Carrying pigs and apples in our pockets proved cumbersome so it was decided that since gold was worth killing for, it was valuable enough to trade for a house or a horse or a wagonload of pigs.

Many societies began printing and stamping out monies of their own design and value; most of those societies disappeared, wealth buried with them, unless their coins were gold. Few were.

Good luck if you uncover a trunk of German rentenmarks, a type of currency in Germany 100 years ago. A loaf of bread that cost 250 rentenmarks would, within a few months cost 200 million rentenmarks.

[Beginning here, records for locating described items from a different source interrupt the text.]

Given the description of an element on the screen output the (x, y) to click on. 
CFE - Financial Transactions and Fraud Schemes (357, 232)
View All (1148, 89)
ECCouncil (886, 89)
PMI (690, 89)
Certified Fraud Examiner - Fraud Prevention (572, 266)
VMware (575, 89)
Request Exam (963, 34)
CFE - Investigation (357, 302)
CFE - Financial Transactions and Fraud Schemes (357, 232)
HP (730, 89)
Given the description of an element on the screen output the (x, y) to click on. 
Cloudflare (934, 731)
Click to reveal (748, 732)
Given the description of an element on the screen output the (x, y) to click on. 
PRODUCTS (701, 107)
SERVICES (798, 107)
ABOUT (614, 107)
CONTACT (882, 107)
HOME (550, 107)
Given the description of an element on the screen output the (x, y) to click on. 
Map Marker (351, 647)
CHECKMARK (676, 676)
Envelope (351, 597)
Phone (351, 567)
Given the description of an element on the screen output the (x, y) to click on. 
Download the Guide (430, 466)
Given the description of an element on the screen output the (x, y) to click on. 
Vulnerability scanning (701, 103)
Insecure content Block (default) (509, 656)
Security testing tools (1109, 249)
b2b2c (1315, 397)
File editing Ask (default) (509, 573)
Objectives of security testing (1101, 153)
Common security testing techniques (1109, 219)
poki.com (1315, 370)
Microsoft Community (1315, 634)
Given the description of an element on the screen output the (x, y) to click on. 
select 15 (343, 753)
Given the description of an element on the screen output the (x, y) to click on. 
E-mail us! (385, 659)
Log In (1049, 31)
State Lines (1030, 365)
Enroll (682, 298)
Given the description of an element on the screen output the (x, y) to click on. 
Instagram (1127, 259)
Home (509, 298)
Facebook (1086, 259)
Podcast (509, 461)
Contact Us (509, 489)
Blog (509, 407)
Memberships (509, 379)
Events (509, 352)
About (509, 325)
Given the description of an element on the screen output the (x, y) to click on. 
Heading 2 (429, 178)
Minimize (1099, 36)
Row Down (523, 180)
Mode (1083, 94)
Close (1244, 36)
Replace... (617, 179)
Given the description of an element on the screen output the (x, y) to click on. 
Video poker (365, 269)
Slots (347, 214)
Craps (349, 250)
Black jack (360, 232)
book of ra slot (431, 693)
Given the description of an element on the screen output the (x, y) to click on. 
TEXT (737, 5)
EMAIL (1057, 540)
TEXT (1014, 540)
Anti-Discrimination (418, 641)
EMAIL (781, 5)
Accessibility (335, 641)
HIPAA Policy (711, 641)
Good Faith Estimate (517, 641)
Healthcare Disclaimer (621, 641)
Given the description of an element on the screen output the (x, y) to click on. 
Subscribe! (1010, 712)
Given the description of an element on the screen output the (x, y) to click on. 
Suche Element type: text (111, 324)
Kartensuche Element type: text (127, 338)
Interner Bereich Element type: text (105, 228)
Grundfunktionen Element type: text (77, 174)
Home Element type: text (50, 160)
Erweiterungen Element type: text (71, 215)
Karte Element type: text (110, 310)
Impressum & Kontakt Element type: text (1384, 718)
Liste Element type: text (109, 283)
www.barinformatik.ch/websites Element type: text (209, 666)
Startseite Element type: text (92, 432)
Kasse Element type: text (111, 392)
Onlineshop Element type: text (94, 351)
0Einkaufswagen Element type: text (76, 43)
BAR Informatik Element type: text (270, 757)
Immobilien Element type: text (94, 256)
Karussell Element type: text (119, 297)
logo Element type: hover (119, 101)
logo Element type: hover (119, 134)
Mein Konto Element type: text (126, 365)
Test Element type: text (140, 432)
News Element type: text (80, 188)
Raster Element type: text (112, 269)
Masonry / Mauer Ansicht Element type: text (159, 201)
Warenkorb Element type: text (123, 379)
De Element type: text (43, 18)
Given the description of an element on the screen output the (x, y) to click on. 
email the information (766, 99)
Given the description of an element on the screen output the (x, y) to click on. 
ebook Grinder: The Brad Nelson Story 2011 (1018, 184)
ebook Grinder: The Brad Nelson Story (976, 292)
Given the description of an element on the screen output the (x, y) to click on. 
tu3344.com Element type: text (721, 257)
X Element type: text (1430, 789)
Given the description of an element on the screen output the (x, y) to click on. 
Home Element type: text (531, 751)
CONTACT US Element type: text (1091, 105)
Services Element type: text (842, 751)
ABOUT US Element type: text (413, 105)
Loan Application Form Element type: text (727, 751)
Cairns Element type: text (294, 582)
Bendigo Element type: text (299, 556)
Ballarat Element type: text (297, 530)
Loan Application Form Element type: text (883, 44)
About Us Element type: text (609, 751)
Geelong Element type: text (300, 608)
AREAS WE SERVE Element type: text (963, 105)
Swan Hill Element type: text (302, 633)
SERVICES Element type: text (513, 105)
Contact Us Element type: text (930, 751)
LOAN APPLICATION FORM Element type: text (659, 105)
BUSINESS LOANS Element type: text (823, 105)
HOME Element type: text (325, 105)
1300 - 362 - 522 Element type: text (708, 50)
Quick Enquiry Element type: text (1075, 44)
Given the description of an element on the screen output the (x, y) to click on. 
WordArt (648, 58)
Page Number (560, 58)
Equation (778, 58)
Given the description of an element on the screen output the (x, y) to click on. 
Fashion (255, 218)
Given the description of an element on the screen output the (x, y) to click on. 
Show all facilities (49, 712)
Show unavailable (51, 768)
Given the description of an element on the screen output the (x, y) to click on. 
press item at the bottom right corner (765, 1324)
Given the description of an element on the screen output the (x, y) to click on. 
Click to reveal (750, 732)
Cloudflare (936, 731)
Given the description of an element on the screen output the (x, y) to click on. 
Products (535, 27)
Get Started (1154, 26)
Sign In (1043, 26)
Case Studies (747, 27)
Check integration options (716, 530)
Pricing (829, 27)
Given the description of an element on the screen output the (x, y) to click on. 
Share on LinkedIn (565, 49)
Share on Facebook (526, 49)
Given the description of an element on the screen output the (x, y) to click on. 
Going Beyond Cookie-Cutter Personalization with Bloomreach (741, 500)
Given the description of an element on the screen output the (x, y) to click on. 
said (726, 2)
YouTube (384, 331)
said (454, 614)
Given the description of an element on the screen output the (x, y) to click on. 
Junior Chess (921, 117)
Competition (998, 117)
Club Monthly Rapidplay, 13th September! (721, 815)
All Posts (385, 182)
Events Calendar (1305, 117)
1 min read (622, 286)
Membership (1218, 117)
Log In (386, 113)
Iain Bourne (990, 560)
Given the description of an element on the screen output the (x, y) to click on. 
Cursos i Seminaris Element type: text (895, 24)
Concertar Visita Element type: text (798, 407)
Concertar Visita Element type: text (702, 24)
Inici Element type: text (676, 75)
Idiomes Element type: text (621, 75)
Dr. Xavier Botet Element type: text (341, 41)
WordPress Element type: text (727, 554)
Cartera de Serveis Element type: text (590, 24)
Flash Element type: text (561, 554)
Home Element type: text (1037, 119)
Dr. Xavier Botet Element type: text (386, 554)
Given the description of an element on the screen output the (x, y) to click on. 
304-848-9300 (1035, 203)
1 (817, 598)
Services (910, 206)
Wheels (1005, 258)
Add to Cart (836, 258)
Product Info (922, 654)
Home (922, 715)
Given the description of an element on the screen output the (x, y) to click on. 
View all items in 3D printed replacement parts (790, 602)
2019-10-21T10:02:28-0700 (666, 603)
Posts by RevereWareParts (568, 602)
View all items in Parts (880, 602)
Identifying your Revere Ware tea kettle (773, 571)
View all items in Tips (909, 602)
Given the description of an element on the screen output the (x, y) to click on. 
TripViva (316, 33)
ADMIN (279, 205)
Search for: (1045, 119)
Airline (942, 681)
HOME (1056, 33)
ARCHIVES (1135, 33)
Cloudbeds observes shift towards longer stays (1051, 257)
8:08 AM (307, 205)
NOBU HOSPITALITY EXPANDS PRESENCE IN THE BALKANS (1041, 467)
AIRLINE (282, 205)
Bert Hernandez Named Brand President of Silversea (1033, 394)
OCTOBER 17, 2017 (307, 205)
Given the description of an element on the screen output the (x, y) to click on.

Etcetera etcetera, until in our era we arrive at Cabbage Patch Dolls and Mickey Mantle baseball cards, and from there a short hop to cocaine and Prada purses.

Now comes Bitcoin. No one says that what happened to rentenmarks will happen to Bitcoins of course, but certainly no one in the Biden administration can say it won’t.

Remember that things of so-called value, including scraps of paper kept in a pocket or a bank vault, are worth whatever other people, or one person, will pay for them. Unless they decide to kill for them. 

 (Note: Even today, people kill for apples and pigs.)

Hope this clarifies matters. I know I learned something; I’m going to invest in pork bellies and Gravensteins.

One Comment

  1. Lou July 18, 2022

    I wonder if this post ought to have some kind of “cynical humor” warning. I was just reading about the serious heat in England, temps in the triple digits, and this piece seemed all wrong until I tried to laugh… which would not happen for me. There is no indication that the author doesn’t actually believe and recommend these things be done.